— Begin Passage provided —

Limits on the Payment of Dividends. Financial is a legal entity, separate and distinct from the Bank. A significant portion of Financial’s revenues will be from dividends paid to it by the Bank. Both Financial and the Bank are subject to laws and regulations that limit the payment of dividends, including requirements to maintain capital at or above regulatory minimums. Banking regulators have indicated that Virginia banking organizations should generally pay dividends only (1) from net undivided profits of the bank, after providing for all expenses, losses, interest and taxes accrued or due by the bank and only (2) if the prospective rate of earnings retention appears consistent with the organization’s capital needs, asset quality and overall financial condition. In particular, under the current supervisory practices of the Federal Reserve Board, prior approval from the Federal Reserve Board and a supermajority of the Bank’s shareholders is required if cash dividends declared in any given year exceed net income for that year plus retained earnings of the two preceding years. In addition, under the FDIA, insured depository institutions such as the Bank are prohibited from making capital distributions, including the payment of dividends, if, after making such distribution, the institution would become “undercapitalized” (as such term is used in the statute).

— End Passage provided —
— Begin Supplied information —

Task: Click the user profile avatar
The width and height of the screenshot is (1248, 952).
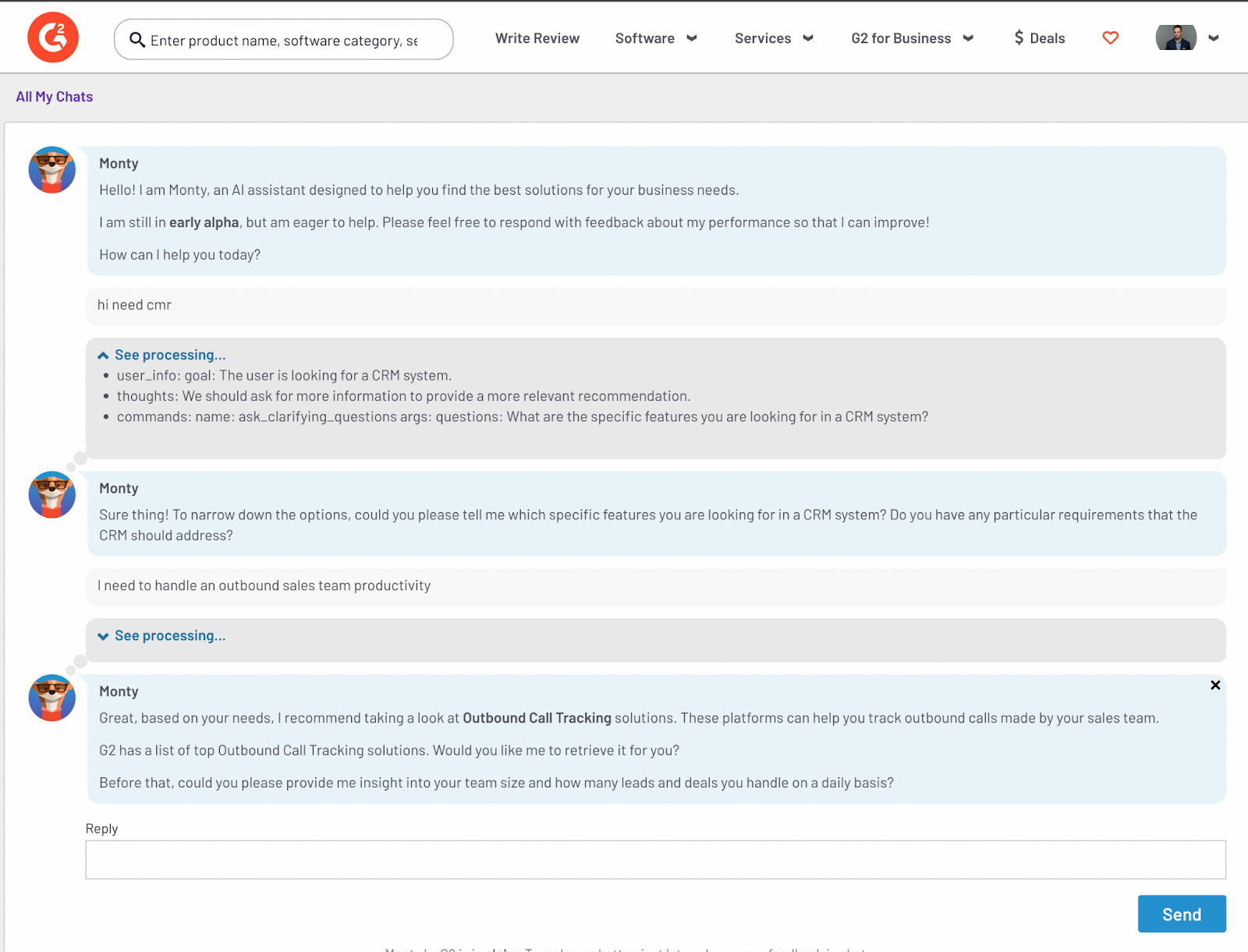Action: coord(1175,37)
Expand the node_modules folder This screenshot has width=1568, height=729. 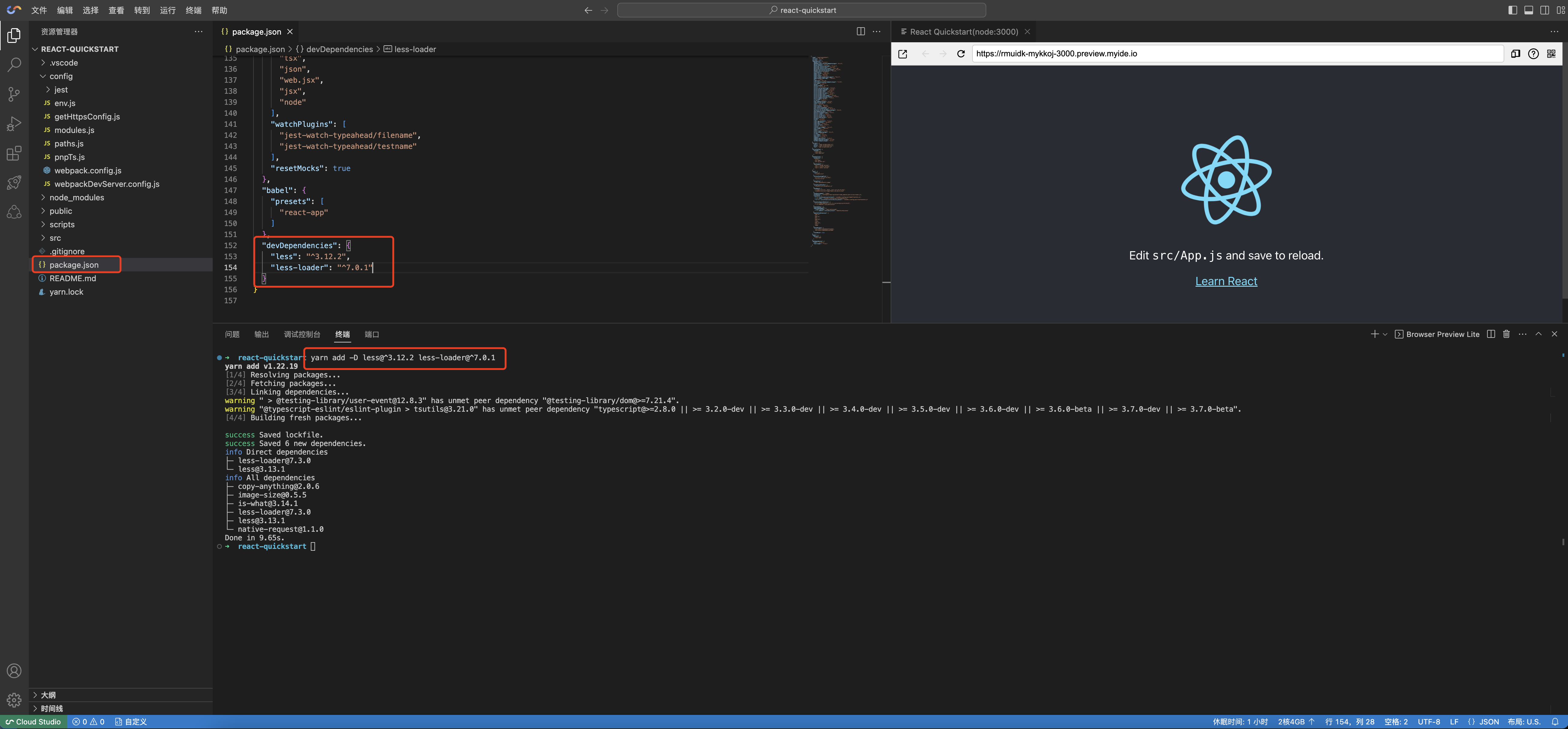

— End Supplied information —

*Task brief*
Please answer from the passage on dividend limits: under the FDIA, what are insured depository institutions such as the Bank prohibited from doing? The lines here were taken from a different source than the passage on dividend limits.

*Complete output*
They may not make capital distributions, including paying dividends, if the institution would become "undercapitalized" after the distribution.